#### Data for this exercise
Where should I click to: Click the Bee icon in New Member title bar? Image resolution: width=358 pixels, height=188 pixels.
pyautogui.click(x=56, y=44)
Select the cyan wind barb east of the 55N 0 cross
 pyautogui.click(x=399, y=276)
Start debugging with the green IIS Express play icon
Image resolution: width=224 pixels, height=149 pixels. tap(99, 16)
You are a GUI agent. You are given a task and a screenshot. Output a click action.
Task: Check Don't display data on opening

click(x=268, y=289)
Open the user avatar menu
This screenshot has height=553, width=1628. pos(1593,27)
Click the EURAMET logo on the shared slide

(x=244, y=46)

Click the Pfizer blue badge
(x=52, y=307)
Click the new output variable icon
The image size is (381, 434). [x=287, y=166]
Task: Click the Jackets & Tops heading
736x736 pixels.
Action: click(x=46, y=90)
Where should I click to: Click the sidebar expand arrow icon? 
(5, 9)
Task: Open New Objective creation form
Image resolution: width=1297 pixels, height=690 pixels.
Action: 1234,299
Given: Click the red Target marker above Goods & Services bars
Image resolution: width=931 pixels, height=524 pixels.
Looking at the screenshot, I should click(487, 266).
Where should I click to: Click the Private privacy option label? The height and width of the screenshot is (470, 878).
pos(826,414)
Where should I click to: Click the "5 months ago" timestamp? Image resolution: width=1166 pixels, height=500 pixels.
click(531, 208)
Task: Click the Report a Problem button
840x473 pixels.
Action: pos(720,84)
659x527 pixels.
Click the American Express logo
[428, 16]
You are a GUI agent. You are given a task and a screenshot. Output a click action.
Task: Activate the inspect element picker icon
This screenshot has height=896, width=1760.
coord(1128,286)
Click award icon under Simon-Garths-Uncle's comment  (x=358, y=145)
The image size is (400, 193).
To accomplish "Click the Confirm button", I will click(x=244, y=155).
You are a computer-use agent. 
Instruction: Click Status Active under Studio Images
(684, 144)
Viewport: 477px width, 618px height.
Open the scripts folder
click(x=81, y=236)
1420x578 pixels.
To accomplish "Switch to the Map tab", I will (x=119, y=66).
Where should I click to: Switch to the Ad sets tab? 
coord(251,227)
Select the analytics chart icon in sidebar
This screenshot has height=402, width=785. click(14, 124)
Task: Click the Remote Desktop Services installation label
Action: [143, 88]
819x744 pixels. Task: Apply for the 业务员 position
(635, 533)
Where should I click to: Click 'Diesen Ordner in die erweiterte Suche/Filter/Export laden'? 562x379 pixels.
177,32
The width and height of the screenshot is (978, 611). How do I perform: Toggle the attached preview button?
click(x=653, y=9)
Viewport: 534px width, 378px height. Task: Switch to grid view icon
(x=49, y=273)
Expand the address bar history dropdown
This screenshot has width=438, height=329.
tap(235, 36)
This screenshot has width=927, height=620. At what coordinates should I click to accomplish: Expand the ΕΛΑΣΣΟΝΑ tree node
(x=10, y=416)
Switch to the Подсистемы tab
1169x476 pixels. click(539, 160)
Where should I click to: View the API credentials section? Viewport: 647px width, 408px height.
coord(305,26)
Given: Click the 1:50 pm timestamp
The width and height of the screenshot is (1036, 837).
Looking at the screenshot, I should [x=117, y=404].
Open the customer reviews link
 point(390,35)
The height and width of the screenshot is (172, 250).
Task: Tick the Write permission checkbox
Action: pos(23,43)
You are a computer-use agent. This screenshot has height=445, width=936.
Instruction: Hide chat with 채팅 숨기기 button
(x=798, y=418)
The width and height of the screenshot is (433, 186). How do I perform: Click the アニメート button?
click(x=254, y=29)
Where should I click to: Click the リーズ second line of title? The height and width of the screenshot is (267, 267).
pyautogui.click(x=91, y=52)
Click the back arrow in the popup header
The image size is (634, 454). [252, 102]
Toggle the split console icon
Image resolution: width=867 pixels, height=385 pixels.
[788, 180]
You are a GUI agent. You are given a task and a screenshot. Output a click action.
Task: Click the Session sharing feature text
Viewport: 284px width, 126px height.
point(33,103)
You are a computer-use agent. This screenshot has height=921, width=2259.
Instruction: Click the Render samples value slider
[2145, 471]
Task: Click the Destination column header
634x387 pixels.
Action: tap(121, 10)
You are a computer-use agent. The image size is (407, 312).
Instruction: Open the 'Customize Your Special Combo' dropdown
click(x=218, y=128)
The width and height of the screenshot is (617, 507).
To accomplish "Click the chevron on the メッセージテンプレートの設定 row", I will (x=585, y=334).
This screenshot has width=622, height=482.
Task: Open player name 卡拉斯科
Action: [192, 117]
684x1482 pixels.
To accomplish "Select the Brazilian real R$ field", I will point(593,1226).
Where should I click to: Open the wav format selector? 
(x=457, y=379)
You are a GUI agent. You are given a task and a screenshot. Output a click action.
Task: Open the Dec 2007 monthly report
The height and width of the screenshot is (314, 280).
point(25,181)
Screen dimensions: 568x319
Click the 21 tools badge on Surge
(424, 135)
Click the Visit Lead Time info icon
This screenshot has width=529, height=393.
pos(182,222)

#### Direction
Lay out every line of the records above as a numbered list, leaving out the blank lines.

#### Exercise response
1. Where should I click to: Click the Bee icon in New Member title bar? Image resolution: width=358 pixels, height=188 pixels.
2. pyautogui.click(x=56, y=44)
3. Select the cyan wind barb east of the 55N 0 cross
4.  pyautogui.click(x=399, y=276)
5. Start debugging with the green IIS Express play icon
6. Image resolution: width=224 pixels, height=149 pixels. tap(99, 16)
7. You are a GUI agent. You are given a task and a screenshot. Output a click action.
8. Task: Check Don't display data on opening
9. click(x=268, y=289)
10. Open the user avatar menu
11. This screenshot has height=553, width=1628. pos(1593,27)
12. Click the EURAMET logo on the shared slide
13. (x=244, y=46)
14. Click the Pfizer blue badge
15. (x=52, y=307)
16. Click the new output variable icon
17. The image size is (381, 434). [x=287, y=166]
18. Task: Click the Jackets & Tops heading
19. 736x736 pixels.
20. Action: click(x=46, y=90)
21. Where should I click to: Click the sidebar expand arrow icon? 
22. (5, 9)
23. Task: Open New Objective creation form
24. Image resolution: width=1297 pixels, height=690 pixels.
25. Action: 1234,299
26. Given: Click the red Target marker above Goods & Services bars
27. Image resolution: width=931 pixels, height=524 pixels.
28. Looking at the screenshot, I should click(487, 266).
29. Where should I click to: Click the Private privacy option label? The height and width of the screenshot is (470, 878).
30. pos(826,414)
31. Where should I click to: Click the "5 months ago" timestamp? Image resolution: width=1166 pixels, height=500 pixels.
32. click(531, 208)
33. Task: Click the Report a Problem button
34. 840x473 pixels.
35. Action: pos(720,84)
36. 659x527 pixels.
37. Click the American Express logo
38. [428, 16]
39. You are a GUI agent. You are given a task and a screenshot. Output a click action.
40. Task: Activate the inspect element picker icon
41. This screenshot has height=896, width=1760.
42. coord(1128,286)
43. Click award icon under Simon-Garths-Uncle's comment  (x=358, y=145)
44. The image size is (400, 193).
45. To accomplish "Click the Confirm button", I will click(x=244, y=155).
46. You are a computer-use agent. 
47. Instruction: Click Status Active under Studio Images
48. (684, 144)
49. Viewport: 477px width, 618px height.
50. Open the scripts folder
51. click(x=81, y=236)
52. 1420x578 pixels.
53. To accomplish "Switch to the Map tab", I will (x=119, y=66).
54. Where should I click to: Switch to the Ad sets tab? 
55. coord(251,227)
56. Select the analytics chart icon in sidebar
57. This screenshot has height=402, width=785. click(14, 124)
58. Task: Click the Remote Desktop Services installation label
59. Action: [143, 88]
60. 819x744 pixels. Task: Apply for the 业务员 position
61. (635, 533)
62. Where should I click to: Click 'Diesen Ordner in die erweiterte Suche/Filter/Export laden'? 562x379 pixels.
63. 177,32
64. The width and height of the screenshot is (978, 611). How do I perform: Toggle the attached preview button?
65. click(x=653, y=9)
66. Viewport: 534px width, 378px height. Task: Switch to grid view icon
67. (x=49, y=273)
68. Expand the address bar history dropdown
69. This screenshot has width=438, height=329.
70. tap(235, 36)
71. This screenshot has width=927, height=620. At what coordinates should I click to accomplish: Expand the ΕΛΑΣΣΟΝΑ tree node
72. (x=10, y=416)
73. Switch to the Подсистемы tab
74. 1169x476 pixels. click(539, 160)
75. Where should I click to: View the API credentials section? Viewport: 647px width, 408px height.
76. coord(305,26)
77. Given: Click the 1:50 pm timestamp
78. The width and height of the screenshot is (1036, 837).
79. Looking at the screenshot, I should [x=117, y=404].
80. Open the customer reviews link
81.  point(390,35)
82. The height and width of the screenshot is (172, 250).
83. Task: Tick the Write permission checkbox
84. Action: pos(23,43)
85. You are a computer-use agent. This screenshot has height=445, width=936.
86. Instruction: Hide chat with 채팅 숨기기 button
87. (x=798, y=418)
88. The width and height of the screenshot is (433, 186). How do I perform: Click the アニメート button?
89. click(x=254, y=29)
90. Where should I click to: Click the リーズ second line of title? The height and width of the screenshot is (267, 267).
91. pyautogui.click(x=91, y=52)
92. Click the back arrow in the popup header
93. The image size is (634, 454). [252, 102]
94. Toggle the split console icon
95. Image resolution: width=867 pixels, height=385 pixels.
96. [788, 180]
97. You are a GUI agent. You are given a task and a screenshot. Output a click action.
98. Task: Click the Session sharing feature text
99. Viewport: 284px width, 126px height.
100. point(33,103)
101. You are a computer-use agent. This screenshot has height=921, width=2259.
102. Instruction: Click the Render samples value slider
103. [2145, 471]
104. Task: Click the Destination column header
105. 634x387 pixels.
106. Action: tap(121, 10)
107. You are a computer-use agent. The image size is (407, 312).
108. Instruction: Open the 'Customize Your Special Combo' dropdown
109. click(x=218, y=128)
110. The width and height of the screenshot is (617, 507).
111. To accomplish "Click the chevron on the メッセージテンプレートの設定 row", I will (x=585, y=334).
112. This screenshot has width=622, height=482.
113. Task: Open player name 卡拉斯科
114. Action: [192, 117]
115. 684x1482 pixels.
116. To accomplish "Select the Brazilian real R$ field", I will point(593,1226).
117. Where should I click to: Open the wav format selector? 
118. (x=457, y=379)
119. You are a GUI agent. You are given a task and a screenshot. Output a click action.
120. Task: Open the Dec 2007 monthly report
121. The height and width of the screenshot is (314, 280).
122. point(25,181)
123. Screen dimensions: 568x319
124. Click the 21 tools badge on Surge
125. (424, 135)
126. Click the Visit Lead Time info icon
127. This screenshot has width=529, height=393.
128. pos(182,222)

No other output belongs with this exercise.